* _REQUIREMENT_
Each line of the listing that contains "button" should be found and copied.

* _EXCERPTED RECORDS_

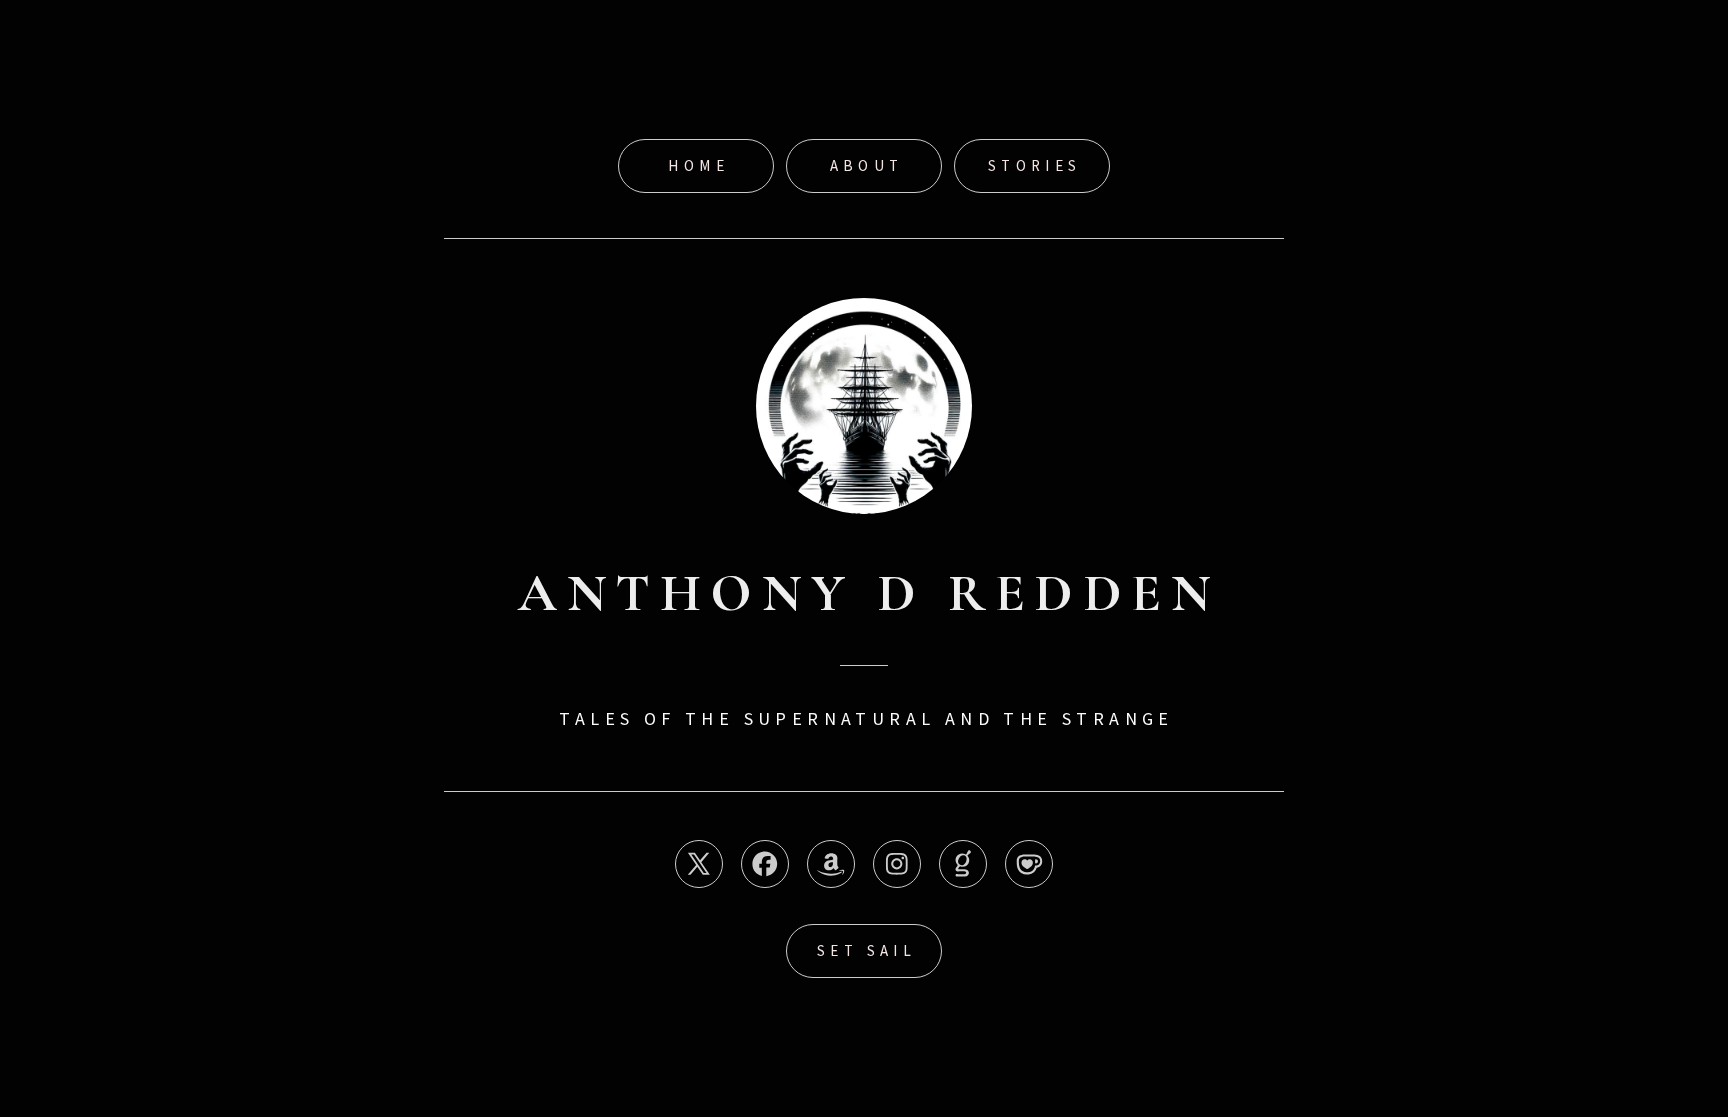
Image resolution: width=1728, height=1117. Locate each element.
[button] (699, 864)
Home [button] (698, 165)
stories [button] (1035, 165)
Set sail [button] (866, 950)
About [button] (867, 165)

* _RESULT OF THIS EXERCISE_
[button] (699, 864)
Home [button] (698, 165)
stories [button] (1035, 165)
Set sail [button] (866, 950)
About [button] (867, 165)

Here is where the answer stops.